On March 22, 2023, Canada’s federal government announced its first-ever National Strategy for Drugs for Rare Diseases, including an investment of up to $1.5 billion over three years to help increase drug access and affordability.
Investments made as part of the National Strategy
The lion’s share of the federal government’s investment – up to $1.4 billion – will be made available to the provinces and territories through bilateral agreements. This funding is intended to improve access to new and emerging drugs for rare diseases and to support enhanced access to existing drugs, screening, and early diagnosis. Of note, the federal government intends to engage with the provinces and territories to jointly determine a small set of new and emerging drugs that will be cost-shared and covered in a consistent way across the country.

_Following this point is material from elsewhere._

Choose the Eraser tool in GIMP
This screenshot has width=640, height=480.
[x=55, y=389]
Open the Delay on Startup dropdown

Investments made as part of the National Strategy will also include:
- $33 million for Indigenous Services Canada’s Non-Insured Health Benefits Program;
- $16 million to establish national governance structures, such as a Health Canada secretariat and a stakeholder Implementation Advisory Group;
- $20 million for the Canadian Agency for Drugs and Technologies in Health and the Canadian Institute for Health Information to improve the collection and use of real-world evidence; and
- $32 million to the Canadian Institutes of Health Research to advance research in rare diseases, with a focus on developing better diagnostic tools, as well as a rare disease clinical trials network.

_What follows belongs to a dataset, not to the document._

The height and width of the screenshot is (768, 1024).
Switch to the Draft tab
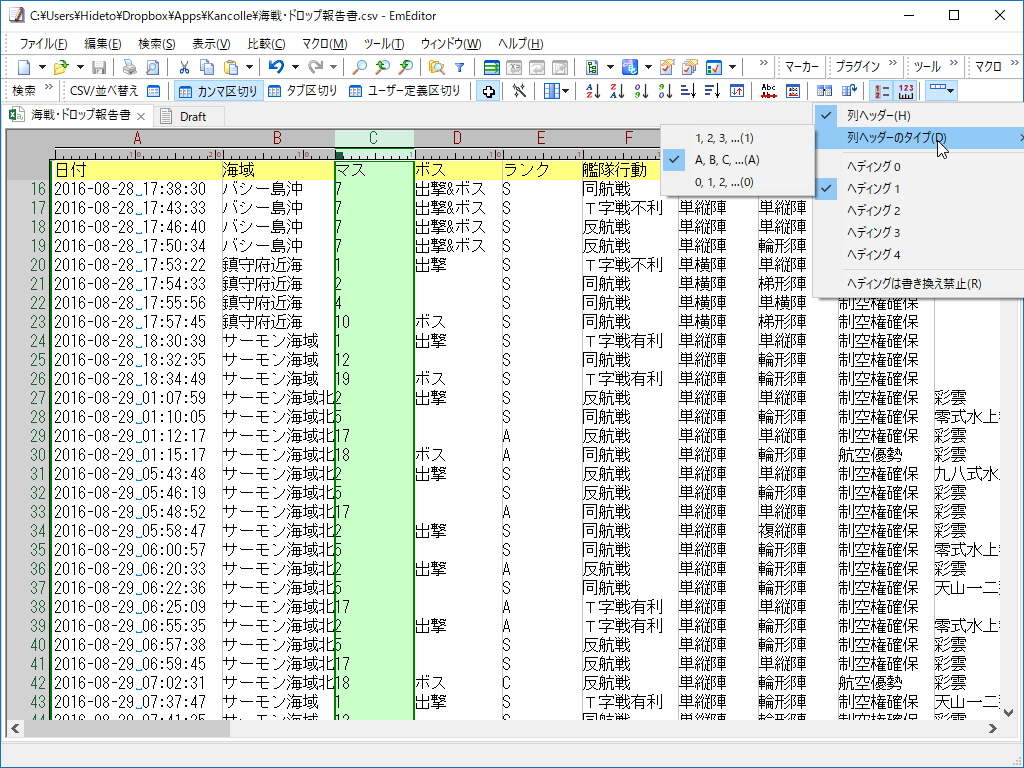pyautogui.click(x=190, y=115)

Four pillars of the National Strategy
According to Health Canada, the investments made in the National Strategy correspond to four pillars that emerged during its national consultations (previously reported on here):
- seek national consistency in coverage for drugs for rare diseases;
- support patient outcomes and system sustainability;
- collect and use evidence; and
- invest in innovation.
No special market exclusivity rights
Canada’s rare disease strategy does not address any intellectual property or market exclusivity rights targeted to encourage access for rare disease drugs. In the U.S., new treatments for rare disease can be designated an “orphan product” eligible for a seven year period of market exclusivity after approval. The EU also provides a ten year term of market exclusivity for designated orphan drug products.